START DATA TO USE
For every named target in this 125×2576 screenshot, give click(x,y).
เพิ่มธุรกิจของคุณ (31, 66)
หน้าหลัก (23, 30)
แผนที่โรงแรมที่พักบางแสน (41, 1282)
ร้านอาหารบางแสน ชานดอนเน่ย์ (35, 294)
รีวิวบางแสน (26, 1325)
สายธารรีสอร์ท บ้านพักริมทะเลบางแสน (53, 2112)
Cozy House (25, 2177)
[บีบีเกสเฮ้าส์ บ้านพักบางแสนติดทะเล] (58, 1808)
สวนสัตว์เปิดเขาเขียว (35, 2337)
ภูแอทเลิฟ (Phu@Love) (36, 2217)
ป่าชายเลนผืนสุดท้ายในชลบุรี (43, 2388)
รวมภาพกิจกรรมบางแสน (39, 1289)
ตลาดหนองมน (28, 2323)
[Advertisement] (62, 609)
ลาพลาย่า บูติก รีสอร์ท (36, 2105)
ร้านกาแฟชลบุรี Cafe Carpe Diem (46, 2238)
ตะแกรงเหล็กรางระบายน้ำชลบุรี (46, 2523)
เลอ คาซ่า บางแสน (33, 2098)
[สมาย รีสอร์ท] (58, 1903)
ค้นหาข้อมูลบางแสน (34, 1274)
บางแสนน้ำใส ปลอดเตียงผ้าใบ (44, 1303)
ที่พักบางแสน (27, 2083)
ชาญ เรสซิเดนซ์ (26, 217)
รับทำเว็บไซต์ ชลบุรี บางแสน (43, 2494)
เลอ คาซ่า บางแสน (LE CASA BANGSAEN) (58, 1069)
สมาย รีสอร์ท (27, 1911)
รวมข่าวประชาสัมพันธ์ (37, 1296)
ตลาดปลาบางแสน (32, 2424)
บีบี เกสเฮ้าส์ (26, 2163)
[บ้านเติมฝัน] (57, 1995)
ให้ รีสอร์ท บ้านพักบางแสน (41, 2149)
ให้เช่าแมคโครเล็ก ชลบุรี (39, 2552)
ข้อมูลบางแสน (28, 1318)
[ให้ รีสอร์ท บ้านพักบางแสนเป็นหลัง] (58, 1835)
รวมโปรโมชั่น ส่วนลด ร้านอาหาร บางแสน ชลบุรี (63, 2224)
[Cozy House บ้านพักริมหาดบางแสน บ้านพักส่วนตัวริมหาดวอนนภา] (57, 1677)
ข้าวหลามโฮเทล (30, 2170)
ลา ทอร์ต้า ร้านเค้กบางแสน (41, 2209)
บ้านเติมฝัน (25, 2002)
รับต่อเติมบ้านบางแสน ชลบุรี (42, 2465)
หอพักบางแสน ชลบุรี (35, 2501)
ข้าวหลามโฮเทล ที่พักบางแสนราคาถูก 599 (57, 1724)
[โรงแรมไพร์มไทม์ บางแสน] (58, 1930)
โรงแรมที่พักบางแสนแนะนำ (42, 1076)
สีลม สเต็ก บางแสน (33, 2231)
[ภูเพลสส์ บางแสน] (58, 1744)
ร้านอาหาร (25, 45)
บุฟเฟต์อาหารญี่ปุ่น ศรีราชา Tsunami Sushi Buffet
END DATA TO USE
WHAT THE TASK ASKS
Take the lines from the first line of the records through the line holding "บางแสนน้ำใส ปลอดเตียงผ้าใบ (44, 1303)", both included, and please reproduce them exactly with nothing added.

ANSWER SECTION
For every named target in this 125×2576 screenshot, give click(x,y).
เพิ่มธุรกิจของคุณ (31, 66)
หน้าหลัก (23, 30)
แผนที่โรงแรมที่พักบางแสน (41, 1282)
ร้านอาหารบางแสน ชานดอนเน่ย์ (35, 294)
รีวิวบางแสน (26, 1325)
สายธารรีสอร์ท บ้านพักริมทะเลบางแสน (53, 2112)
Cozy House (25, 2177)
[บีบีเกสเฮ้าส์ บ้านพักบางแสนติดทะเล] (58, 1808)
สวนสัตว์เปิดเขาเขียว (35, 2337)
ภูแอทเลิฟ (Phu@Love) (36, 2217)
ป่าชายเลนผืนสุดท้ายในชลบุรี (43, 2388)
รวมภาพกิจกรรมบางแสน (39, 1289)
ตลาดหนองมน (28, 2323)
[Advertisement] (62, 609)
ลาพลาย่า บูติก รีสอร์ท (36, 2105)
ร้านกาแฟชลบุรี Cafe Carpe Diem (46, 2238)
ตะแกรงเหล็กรางระบายน้ำชลบุรี (46, 2523)
เลอ คาซ่า บางแสน (33, 2098)
[สมาย รีสอร์ท] (58, 1903)
ค้นหาข้อมูลบางแสน (34, 1274)
บางแสนน้ำใส ปลอดเตียงผ้าใบ (44, 1303)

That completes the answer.